===== Dataset records =====

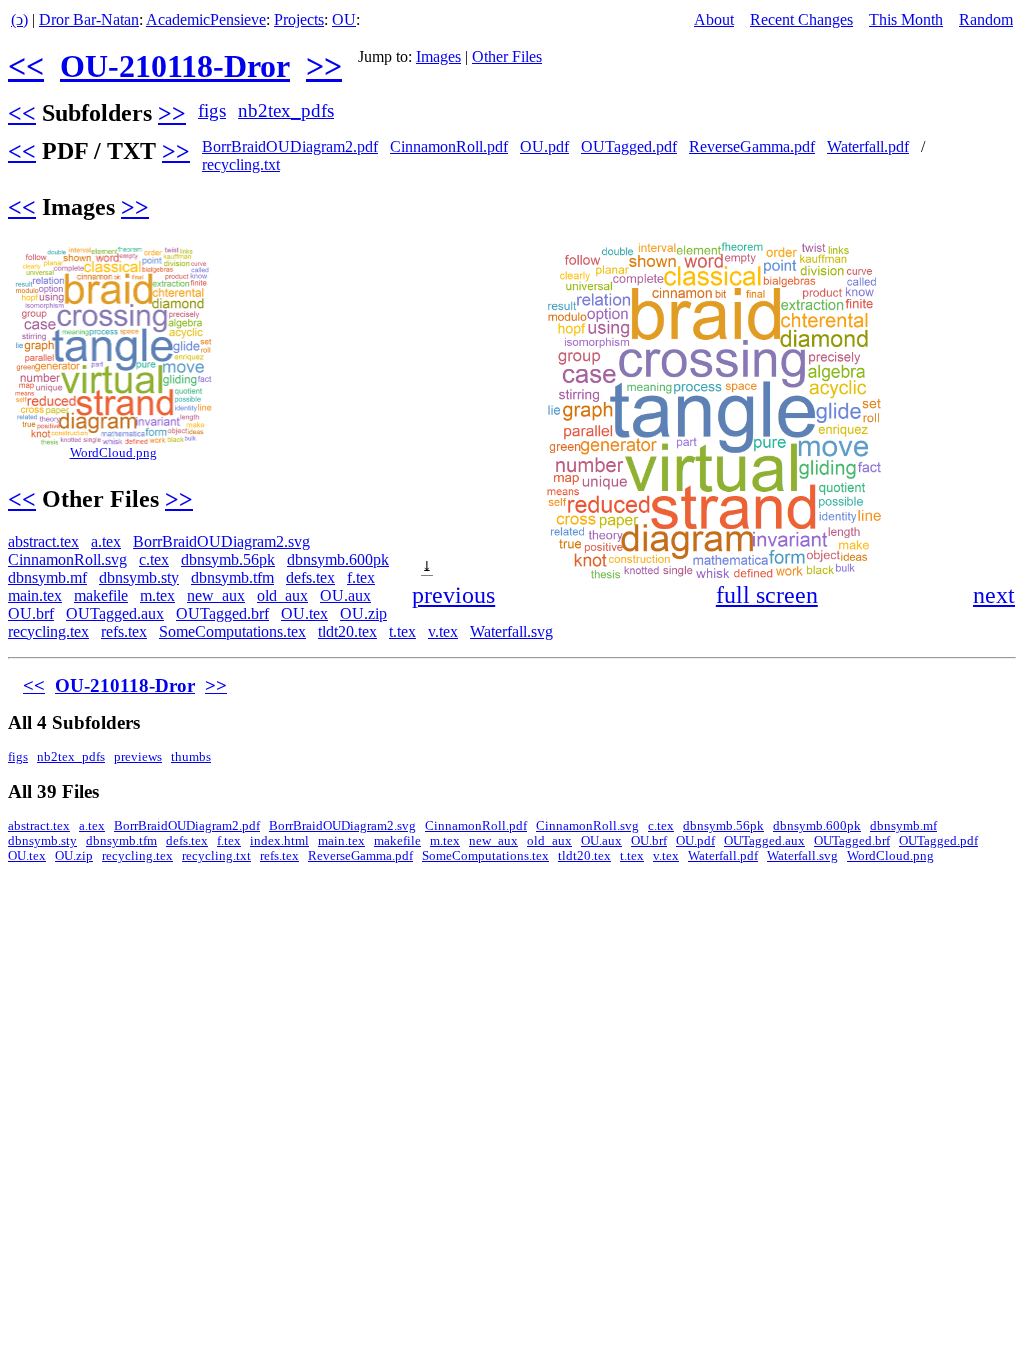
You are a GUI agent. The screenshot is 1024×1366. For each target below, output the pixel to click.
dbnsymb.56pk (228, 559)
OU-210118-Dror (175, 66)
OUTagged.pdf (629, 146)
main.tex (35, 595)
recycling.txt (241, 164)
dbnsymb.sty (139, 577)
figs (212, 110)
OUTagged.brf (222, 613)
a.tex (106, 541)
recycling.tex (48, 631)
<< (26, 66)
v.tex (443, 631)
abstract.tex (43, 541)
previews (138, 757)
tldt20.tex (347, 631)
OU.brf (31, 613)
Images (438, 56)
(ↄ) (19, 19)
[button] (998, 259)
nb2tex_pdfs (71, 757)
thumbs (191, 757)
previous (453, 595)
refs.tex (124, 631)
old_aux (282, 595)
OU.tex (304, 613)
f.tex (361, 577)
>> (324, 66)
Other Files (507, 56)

=====

## Work required
Would you please set down the listing above exactly, minus its images?

## Exercise answer
You are a GUI agent. The screenshot is 1024×1366. For each target below, output the pixel to click.
dbnsymb.56pk (228, 559)
OU-210118-Dror (175, 66)
OUTagged.pdf (629, 146)
main.tex (35, 595)
recycling.txt (241, 164)
dbnsymb.sty (139, 577)
figs (212, 110)
OUTagged.brf (222, 613)
a.tex (106, 541)
recycling.tex (48, 631)
<< (26, 66)
v.tex (443, 631)
abstract.tex (43, 541)
previews (138, 757)
tldt20.tex (347, 631)
OU.brf (31, 613)
Images (438, 56)
(ↄ) (19, 19)
[button] (998, 259)
nb2tex_pdfs (71, 757)
thumbs (191, 757)
previous (453, 595)
refs.tex (124, 631)
old_aux (282, 595)
OU.tex (304, 613)
f.tex (361, 577)
>> (324, 66)
Other Files (507, 56)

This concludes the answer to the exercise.